Elevations in endothelin-1 (ET-1) and inflammatory cytokines may impair myocardial reperfusion through the induction of microvascular constriction or obstruction; however, the generation of these factors close to the site of lesion rupture is unknown.
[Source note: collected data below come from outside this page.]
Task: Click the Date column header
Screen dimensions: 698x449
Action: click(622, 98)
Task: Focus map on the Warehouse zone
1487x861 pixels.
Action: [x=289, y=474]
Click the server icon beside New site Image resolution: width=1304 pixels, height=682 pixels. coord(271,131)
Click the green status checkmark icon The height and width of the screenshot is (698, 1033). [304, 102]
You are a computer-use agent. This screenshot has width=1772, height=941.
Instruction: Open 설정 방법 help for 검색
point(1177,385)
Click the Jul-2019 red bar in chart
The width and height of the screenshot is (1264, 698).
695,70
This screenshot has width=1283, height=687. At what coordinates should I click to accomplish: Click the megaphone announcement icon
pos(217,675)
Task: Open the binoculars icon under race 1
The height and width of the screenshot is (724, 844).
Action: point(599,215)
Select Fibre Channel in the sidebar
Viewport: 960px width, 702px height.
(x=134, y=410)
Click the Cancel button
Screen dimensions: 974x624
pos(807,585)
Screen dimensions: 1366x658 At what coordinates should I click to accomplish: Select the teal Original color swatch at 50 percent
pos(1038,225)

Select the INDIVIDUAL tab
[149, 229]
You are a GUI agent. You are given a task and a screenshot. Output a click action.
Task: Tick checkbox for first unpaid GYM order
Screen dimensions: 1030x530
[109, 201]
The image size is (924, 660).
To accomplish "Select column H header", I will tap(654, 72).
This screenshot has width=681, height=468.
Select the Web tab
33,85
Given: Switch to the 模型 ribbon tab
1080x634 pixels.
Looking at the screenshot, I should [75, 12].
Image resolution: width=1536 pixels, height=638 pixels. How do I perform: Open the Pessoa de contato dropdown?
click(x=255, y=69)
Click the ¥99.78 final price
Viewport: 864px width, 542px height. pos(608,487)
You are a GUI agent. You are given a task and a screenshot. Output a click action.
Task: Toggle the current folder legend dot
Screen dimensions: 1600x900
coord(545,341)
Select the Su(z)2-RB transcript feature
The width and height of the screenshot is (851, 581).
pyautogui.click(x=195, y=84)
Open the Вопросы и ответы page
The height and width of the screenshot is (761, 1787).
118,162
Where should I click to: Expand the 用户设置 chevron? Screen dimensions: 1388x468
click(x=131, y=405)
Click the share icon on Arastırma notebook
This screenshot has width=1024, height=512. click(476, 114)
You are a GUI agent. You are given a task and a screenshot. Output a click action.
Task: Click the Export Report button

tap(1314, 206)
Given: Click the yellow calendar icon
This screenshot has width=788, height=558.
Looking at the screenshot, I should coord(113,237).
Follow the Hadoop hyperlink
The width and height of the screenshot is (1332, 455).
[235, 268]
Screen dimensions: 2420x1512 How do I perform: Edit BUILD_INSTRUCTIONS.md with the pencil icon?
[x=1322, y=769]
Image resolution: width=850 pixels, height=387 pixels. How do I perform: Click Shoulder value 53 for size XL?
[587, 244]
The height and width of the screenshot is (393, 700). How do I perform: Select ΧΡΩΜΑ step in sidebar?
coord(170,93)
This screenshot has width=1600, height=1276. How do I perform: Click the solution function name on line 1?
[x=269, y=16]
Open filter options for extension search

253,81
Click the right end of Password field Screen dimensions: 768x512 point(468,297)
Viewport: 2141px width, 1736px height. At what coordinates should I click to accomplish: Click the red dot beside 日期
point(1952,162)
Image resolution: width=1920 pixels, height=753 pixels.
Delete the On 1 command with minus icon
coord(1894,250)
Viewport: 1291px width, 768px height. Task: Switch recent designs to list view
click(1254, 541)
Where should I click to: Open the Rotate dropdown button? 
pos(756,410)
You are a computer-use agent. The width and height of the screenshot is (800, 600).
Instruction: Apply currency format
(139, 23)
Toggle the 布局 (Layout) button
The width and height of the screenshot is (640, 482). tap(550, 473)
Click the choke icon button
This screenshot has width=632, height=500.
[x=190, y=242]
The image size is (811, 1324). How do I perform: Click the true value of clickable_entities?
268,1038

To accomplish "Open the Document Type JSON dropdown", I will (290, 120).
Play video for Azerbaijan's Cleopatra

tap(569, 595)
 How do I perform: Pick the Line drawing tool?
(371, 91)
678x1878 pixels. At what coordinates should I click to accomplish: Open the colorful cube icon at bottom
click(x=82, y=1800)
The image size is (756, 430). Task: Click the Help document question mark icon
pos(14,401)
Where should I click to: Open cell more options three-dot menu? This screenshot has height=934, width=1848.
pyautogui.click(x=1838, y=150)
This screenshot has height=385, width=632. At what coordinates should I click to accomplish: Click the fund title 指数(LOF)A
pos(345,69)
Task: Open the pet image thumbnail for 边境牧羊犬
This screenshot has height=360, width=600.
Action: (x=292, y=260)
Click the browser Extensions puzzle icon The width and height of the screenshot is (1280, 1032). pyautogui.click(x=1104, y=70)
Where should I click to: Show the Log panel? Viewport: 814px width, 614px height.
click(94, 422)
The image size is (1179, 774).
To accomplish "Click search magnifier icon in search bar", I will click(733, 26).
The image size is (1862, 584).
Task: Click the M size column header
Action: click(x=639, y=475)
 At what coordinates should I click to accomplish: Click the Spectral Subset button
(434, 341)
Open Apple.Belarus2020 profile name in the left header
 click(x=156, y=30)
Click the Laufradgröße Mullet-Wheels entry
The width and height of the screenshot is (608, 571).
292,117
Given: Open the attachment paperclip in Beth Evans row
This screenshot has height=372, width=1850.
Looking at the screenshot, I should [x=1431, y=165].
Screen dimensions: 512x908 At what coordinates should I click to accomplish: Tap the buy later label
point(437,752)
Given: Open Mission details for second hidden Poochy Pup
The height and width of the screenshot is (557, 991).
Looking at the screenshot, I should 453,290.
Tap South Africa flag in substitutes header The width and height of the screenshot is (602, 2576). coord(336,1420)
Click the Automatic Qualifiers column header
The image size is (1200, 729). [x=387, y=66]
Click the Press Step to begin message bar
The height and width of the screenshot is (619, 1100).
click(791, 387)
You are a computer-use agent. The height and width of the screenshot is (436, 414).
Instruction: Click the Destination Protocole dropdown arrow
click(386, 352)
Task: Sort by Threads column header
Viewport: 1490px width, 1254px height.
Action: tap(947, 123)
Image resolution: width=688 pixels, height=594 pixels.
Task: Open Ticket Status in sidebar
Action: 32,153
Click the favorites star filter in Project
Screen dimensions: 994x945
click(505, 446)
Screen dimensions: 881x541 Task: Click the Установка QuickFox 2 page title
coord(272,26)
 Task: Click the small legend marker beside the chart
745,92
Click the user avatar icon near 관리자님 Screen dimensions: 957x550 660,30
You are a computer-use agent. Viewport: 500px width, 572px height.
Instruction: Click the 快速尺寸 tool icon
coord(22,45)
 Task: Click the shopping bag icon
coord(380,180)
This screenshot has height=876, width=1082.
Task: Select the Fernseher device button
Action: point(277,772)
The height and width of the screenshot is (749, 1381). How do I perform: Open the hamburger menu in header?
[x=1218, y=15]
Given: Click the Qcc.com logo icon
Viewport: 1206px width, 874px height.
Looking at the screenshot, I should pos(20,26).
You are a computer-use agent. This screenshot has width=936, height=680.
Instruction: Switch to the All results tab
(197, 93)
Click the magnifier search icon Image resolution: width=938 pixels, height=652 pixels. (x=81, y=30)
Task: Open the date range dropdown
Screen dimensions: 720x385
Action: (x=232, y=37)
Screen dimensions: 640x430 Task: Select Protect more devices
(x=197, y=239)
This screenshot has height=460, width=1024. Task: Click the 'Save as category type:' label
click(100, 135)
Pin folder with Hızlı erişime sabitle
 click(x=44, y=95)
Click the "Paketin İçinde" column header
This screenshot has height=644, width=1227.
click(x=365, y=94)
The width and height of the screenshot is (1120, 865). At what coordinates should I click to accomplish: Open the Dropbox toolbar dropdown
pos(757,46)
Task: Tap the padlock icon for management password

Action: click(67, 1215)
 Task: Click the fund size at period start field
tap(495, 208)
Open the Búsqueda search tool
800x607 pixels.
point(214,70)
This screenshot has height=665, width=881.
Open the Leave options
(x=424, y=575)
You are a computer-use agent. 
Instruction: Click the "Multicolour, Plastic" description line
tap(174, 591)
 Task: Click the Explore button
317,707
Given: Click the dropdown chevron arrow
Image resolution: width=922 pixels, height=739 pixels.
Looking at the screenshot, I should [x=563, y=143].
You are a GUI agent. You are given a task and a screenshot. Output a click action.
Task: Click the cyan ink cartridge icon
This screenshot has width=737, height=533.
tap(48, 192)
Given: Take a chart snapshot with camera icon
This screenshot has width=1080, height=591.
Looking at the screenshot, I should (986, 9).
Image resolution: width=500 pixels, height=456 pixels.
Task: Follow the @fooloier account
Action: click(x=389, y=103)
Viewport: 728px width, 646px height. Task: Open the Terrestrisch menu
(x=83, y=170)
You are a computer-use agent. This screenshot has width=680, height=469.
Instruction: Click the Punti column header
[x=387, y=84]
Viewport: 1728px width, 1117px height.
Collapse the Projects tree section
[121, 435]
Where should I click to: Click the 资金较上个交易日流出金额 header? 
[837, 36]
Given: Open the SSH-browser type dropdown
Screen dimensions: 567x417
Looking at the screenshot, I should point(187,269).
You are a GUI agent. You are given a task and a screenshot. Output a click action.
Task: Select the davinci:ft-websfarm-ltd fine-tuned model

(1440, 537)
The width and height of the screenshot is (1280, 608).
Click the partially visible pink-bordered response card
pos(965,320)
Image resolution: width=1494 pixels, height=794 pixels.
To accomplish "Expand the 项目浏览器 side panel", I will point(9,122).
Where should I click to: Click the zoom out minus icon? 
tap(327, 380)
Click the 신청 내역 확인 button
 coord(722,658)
Coronary sinus (CS) and aortic blood was sampled during angioplasty for acute myocardial infarction (AMI) or stable angina to assess the local release of ET-1, interleukin-1β, interleukin-6, tumor necrosis factor-⍺ and C-reactive protein following atherosclerotic plaque rupture. Transthoracic echocardiography documented left ventricular function in AMI. ET-1 levels were higher in CS than in aortic blood in AMI (3.0 ± 0.3 pmol/L vs 2.6 ± 0.3 pmol/L, P = .04), but not in stable angina (1.7 ± 0.2 pmol/L vs 1.5 ± 0.3 pmol/L, P = NS). CS ET-1 levels were also higher in AMI than in stable angina (3.0 ± 0.3 pmol/L vs 1.7 ± 0.2 pmol/L, P = .002), and correlated with left ventricular dysfunction (R² = 0.51, P = .02). In contrast, C-reactive protein levels were higher in CS than in aortic blood only in stable angina (2.3 ± 0.4 mg/L vs 1.8 ± 0.3 mg/L, P = .01). Similarly, CS tumor necrosis factor-⍺ was higher in stable angina than in AMI (6.0 ± 1.4 pg/mL vs 2.5 ± 0.9 pg/mL, P = .02).

Local myocardial release of ET-1 is highest in AMI, where it relates to the extent of myocardial dysfunction. Although local inflammation is a component of stable coronary artery disease, it does not appear acutely enhanced in AMI.